We were exchanging emails with the APIMetrics team this week, discussing the challenges that come up when monitoring APIs. We are working through the different ways in which we can create real-time streams of data from monitors that APImetrics has setup, and one of the challenges you encounter when monitoring API infrastructure at scale is the ability to sift through large volumes of signals to understand what truly matters. When you are monitoring a large number of APIs, depending on the approach, the overall health of the API, and the clients that are consuming resources, you are likely to experience regular waves of HTTP status codes to sort through looking for the responses that actually matter and mean something. We are thinking about how cutting HTTP status code noise will make API monitoring streams more intelligent.
As we were discussing this, the topic of machine learning (ML) came up, and how we can use it to help make sense of the potentially huge amounts of HTTP status codes we’ll have to process. Allowing us to not respond to individual signals, but groups or patterns of signals, and make API monitoring a little more intelligent, reduce the chances we’ll miss some important monitoring updates. Using machine learning to do the heavy lifting of looking through large amounts of data, and rely on humans to do the responding when relevant patterns are uncovered. If you rely on humans to look at every signal returned they are inevitably going to burn out, miss patterns, and become blind to much of what is returned. By leaning on ML to look through the volume of data, we can lighten the load for the human, and help them be a little more efficient in what they deliver.
We are going to use the APImetrics API to light up a couple of real-time streams from some of the public APIs they monitor, and begin to explore what is possible when you start feeding this data into machine learning models. We are curious to see what patterns emerge across the types of HTTP status codes returned, as well as details regarding the overall request and responses for the API calls being monitoring. Possibly even begin looking at some of the regional and other geographic patterns available, as APImetrics does a good job at monitoring APIs from a variety of cloud regions, bringing some additional network considerations into play. Going beyond just basic monitoring and is something up and down, and beginning to actually look at the performance of APIs from different locations around the world. Helping paint a broader picture of what is going on beyond just straightforward monitoring of whether something is just up or down.
Knowing the state of things at some of the API providers we are tracking on we think the important first step here is getting API providers monitoring their infrastructure. We are fully aware that many do not.
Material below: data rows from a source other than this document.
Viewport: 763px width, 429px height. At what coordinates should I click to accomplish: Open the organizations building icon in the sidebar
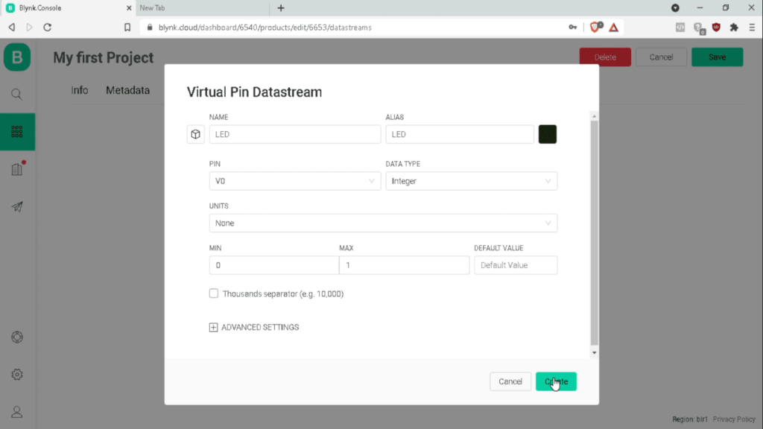(x=17, y=169)
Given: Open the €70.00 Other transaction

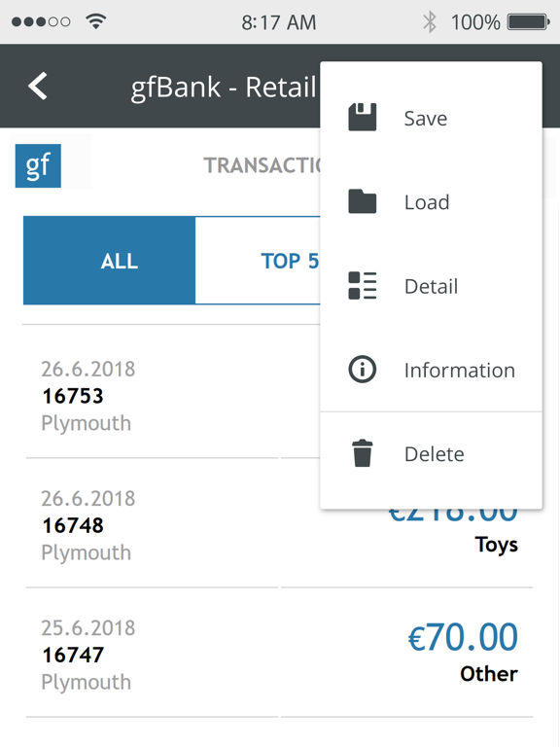Looking at the screenshot, I should [x=280, y=655].
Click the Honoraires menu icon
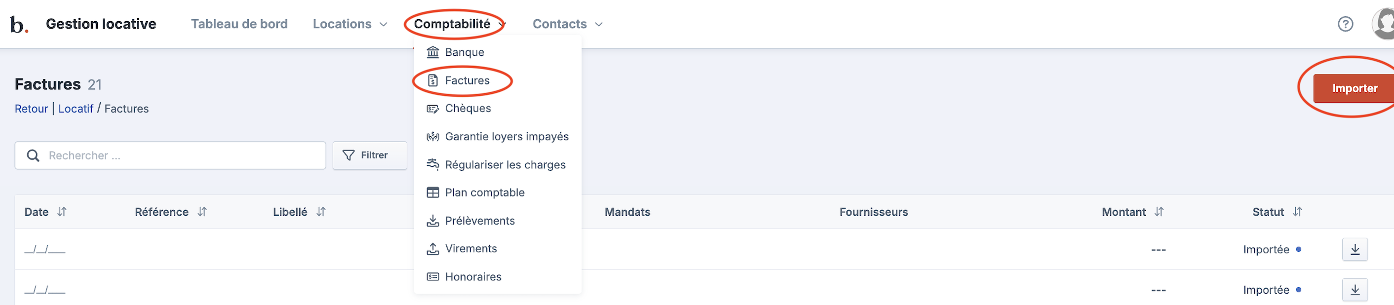The width and height of the screenshot is (1394, 305). point(432,277)
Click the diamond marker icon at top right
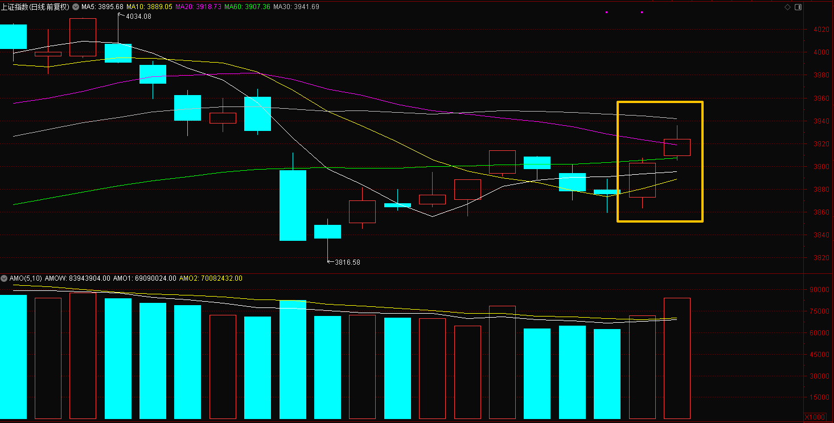This screenshot has width=834, height=423. coord(787,7)
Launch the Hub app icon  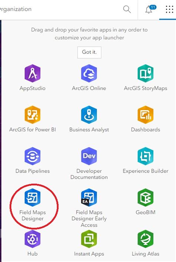32,239
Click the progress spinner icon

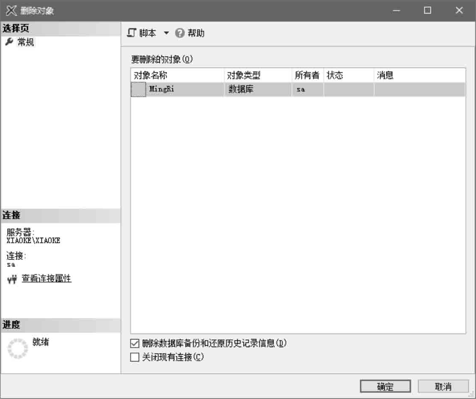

Once we have 100% coverage of the API surface area, then I think we can begin to think about setting up streams on top all, or specific groups of monitors. Then once we have the data gathered, providing us a better picture regarding what is going on, then hopefully we can intelligently begin thinking about what types of ML models should be applied. Discuss what exactly is the noise when it comes to monitoring, then begin to train the models to filter out the noise. I’m guessing it will take several attempts before we can get a cleaner stream of API monitoring data. I’m also guessing it will take different approaches depending on the design and overall health of API but is something that will be worth doing, because of the high quality, well trained ML models that could emerge out of the effort.
Streamdata.io is partnering with APImetrics to better understand what is possible when you begin streaming your API monitoring data. We are also working to understand the positive impact API monitoring can have on being able to deliver more reliable streams because the underlying APIs are healthier. Ideally, all web APIs have an API monitoring layer using a service like APImetrics, as well as a potentially more real-time layer, allowing consumers to choose between the lower speed request and response model, as well as the higher speed version by streaming data using Server-Sent Events (SSE).